La Maturità 2026 entra nel vivo e nel Veronese saranno oltre settemila gli studenti chiamati ad affrontare l’esame conclusivo delle scuole superiori. La prima prova scritta, quella di italiano comune a tutti gli indirizzi, è in programma il prossimo 18 giugno e coinvolgerà complessivamente 7.217 candidati.
Di questi, 6.353 frequentano istituti statali, mentre 864 provengono dalle scuole paritarie. Con l’avvicinarsi degli esami, molti studenti sono impegnati negli ultimi recuperi e cresce il ricorso alle lezioni private, un fenomeno ormai consolidato che continua a incidere in modo significativo sui bilanci delle famiglie.

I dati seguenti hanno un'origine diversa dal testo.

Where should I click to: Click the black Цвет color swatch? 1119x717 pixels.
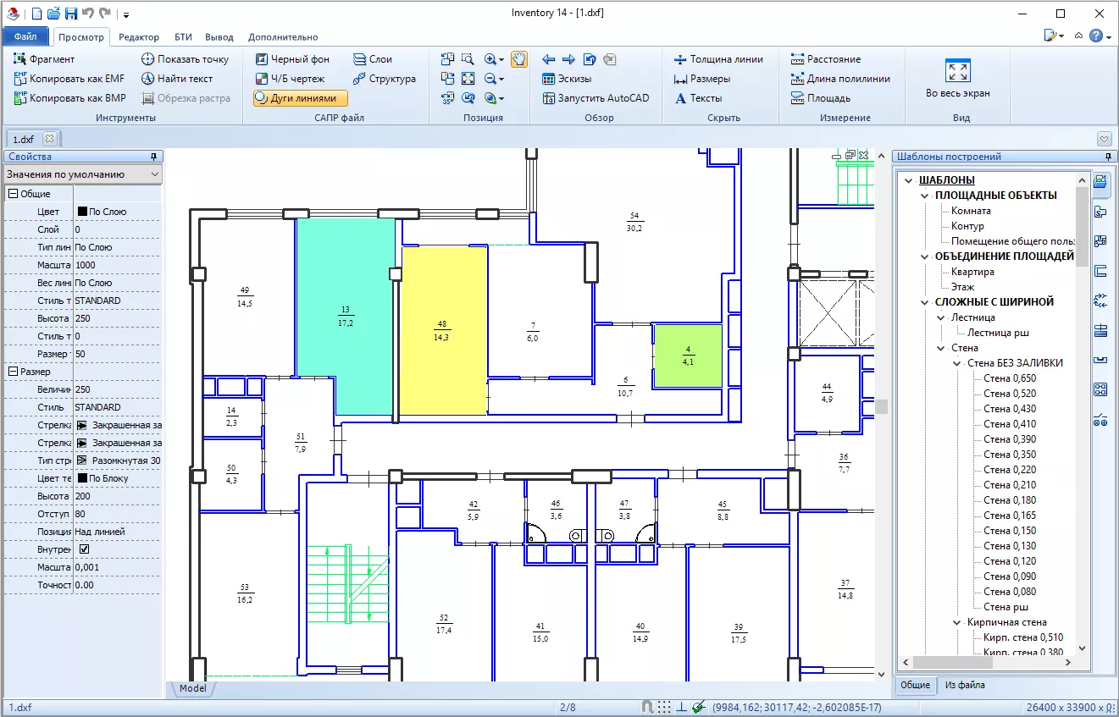[82, 212]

Secondo i dati diffusi dall’Osservatorio prezzi del portale “Le tue lezioni”, Verona si conferma infatti tra le province italiane dove le ripetizioni costano di più. Il prezzo medio di una lezione privata nel territorio veronese si aggira attorno ai 15 euro all’ora, con punte che possono superare anche i 30 euro in base alla materia e alla specializzazione richiesta.
Il capoluogo scaligero si colloca così al sesto posto nella classifica delle città più care d’Italia per il mercato delle ripetizioni, alle spalle di grandi centri come Milano e Roma. Nella Capitale e nel capoluogo lombardo il costo medio raggiunge i 18 euro orari, ben oltre la media nazionale fissata a 13 euro.

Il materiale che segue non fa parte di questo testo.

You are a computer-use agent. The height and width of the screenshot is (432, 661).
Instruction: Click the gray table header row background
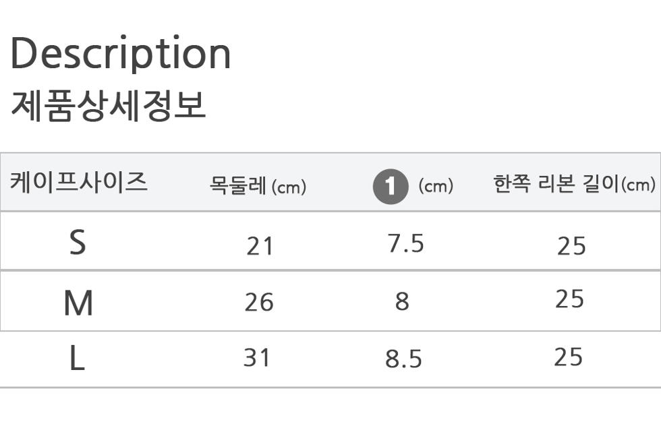pos(331,183)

Lo studio è stato realizzato analizzando oltre 94mila annunci online dedicati alle lezioni private e fotografa un settore sempre più diffuso e strutturato. Una delle tendenze più evidenti riguarda il peso crescente delle lezioni online, che contrariamente alle aspettative non risultano più economiche rispetto a quelle tradizionali in presenza.
I dati mostrano infatti che le ripetizioni a distanza arrivano mediamente a 15 euro l’ora, contro i 13 euro delle lezioni svolte faccia a faccia. In quasi la metà delle discipline analizzate, le lezioni online risultano addirittura più costose, soprattutto nelle materie scientifiche come matematica e biologia.
A incidere sulle tariffe è anche la materia scelta. Le discipline tecnico-scientifiche e quelle con una minore disponibilità di insegnanti qualificati tendono infatti ad avere prezzi più elevati. Informatica, ad esempio, raggiunge una media di 17 euro l’ora, risultando una delle materie più costose nel panorama delle ripetizioni.
Differenze significative emergono anche nel settore delle lingue straniere. Lezioni di greco, russo e tedesco presentano costi superiori alla media nazionale, mentre inglese e spagnolo risultano generalmente più accessibili grazie a una maggiore disponibilità di docenti.
Anche la modalità delle lezioni influisce sul prezzo finale. Le ripetizioni svolte a domicilio raggiungono mediamente i 15 euro l’ora, con un costo superiore rispetto a quelle effettuate a casa dell’insegnante. Fanno eccezione le lezioni dedicate agli studenti delle scuole elementari e medie, dove il domicilio resta leggermente più conveniente.
Sul piano territoriale, infine, lo studio evidenzia come il divario tra Nord e Sud Italia sia meno marcato rispetto ad altri settori economici. La differenza media nazionale tra le diverse aree del Paese si limita infatti a circa due euro all’ora, segnale di un mercato ormai omogeneo e diffuso in tutta Italia.